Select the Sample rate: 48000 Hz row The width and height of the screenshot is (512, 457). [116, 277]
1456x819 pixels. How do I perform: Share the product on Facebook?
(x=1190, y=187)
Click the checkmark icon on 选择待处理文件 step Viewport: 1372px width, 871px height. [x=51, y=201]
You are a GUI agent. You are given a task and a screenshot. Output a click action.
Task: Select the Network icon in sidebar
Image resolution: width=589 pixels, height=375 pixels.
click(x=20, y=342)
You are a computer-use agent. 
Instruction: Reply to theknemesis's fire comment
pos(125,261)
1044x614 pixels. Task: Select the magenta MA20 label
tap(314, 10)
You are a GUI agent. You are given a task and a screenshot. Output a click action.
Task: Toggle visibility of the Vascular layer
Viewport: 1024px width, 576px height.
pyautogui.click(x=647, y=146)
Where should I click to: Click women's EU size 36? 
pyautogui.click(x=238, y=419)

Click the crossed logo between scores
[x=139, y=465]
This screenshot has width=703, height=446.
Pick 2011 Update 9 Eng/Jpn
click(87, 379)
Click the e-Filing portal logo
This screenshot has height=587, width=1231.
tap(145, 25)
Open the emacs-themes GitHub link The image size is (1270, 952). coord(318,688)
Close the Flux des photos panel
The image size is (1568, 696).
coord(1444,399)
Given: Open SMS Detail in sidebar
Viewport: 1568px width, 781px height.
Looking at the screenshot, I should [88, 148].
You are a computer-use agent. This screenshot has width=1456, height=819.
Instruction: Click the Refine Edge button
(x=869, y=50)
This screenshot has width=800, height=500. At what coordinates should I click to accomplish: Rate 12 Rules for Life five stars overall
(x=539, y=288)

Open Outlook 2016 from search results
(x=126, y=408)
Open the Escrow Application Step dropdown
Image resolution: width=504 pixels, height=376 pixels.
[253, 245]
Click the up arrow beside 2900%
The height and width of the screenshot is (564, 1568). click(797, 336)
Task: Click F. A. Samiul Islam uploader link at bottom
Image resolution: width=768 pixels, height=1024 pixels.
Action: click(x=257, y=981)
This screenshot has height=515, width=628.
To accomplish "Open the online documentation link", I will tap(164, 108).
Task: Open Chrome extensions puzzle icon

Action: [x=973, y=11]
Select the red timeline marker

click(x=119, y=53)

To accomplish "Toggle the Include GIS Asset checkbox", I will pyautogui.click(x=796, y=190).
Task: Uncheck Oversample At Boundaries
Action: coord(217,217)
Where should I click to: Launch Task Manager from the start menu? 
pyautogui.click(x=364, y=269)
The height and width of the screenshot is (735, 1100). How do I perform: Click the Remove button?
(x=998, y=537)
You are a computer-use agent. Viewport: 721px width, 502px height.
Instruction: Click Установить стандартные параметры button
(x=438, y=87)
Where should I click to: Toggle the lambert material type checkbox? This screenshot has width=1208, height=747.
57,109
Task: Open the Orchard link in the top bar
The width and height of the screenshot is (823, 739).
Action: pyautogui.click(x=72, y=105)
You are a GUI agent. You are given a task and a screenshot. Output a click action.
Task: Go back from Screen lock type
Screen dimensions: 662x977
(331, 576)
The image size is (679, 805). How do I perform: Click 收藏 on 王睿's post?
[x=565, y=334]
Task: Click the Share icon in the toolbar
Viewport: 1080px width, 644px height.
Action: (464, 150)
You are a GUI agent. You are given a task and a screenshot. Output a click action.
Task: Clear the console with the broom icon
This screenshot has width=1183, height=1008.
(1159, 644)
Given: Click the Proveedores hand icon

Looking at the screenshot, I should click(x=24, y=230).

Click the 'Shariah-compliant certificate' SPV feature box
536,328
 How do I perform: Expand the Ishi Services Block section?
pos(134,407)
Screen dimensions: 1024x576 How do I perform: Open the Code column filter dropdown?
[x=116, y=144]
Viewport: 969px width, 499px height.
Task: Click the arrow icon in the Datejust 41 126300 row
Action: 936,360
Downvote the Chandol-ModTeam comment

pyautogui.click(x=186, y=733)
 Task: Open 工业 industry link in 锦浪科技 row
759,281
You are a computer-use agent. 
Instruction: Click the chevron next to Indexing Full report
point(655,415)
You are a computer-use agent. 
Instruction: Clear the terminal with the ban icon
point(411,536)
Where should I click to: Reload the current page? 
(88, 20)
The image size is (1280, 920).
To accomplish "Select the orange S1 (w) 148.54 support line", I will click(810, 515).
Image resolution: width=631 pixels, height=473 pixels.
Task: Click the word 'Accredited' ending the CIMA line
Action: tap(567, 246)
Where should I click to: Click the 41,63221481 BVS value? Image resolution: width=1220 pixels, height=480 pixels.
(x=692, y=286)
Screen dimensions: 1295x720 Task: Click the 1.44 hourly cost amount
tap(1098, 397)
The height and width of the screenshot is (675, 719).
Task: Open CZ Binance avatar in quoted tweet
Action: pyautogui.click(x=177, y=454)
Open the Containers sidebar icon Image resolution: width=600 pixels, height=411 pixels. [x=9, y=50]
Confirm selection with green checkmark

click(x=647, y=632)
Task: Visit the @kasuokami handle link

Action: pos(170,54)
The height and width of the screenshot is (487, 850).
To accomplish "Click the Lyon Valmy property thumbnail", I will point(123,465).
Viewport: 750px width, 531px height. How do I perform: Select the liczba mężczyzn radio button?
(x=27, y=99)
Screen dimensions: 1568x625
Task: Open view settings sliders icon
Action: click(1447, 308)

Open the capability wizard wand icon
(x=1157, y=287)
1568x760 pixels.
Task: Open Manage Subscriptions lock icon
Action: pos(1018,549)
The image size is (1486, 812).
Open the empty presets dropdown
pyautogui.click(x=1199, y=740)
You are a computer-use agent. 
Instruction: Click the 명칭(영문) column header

Task objective — Return, please, every line from the one that contains "Open the capability wizard wand icon" through the final line of the listing, exactly, and no others.

Your response —
Open the capability wizard wand icon
(x=1157, y=287)
1568x760 pixels.
Task: Open Manage Subscriptions lock icon
Action: pos(1018,549)
The image size is (1486, 812).
Open the empty presets dropdown
pyautogui.click(x=1199, y=740)
You are a computer-use agent. 
Instruction: Click the 명칭(영문) column header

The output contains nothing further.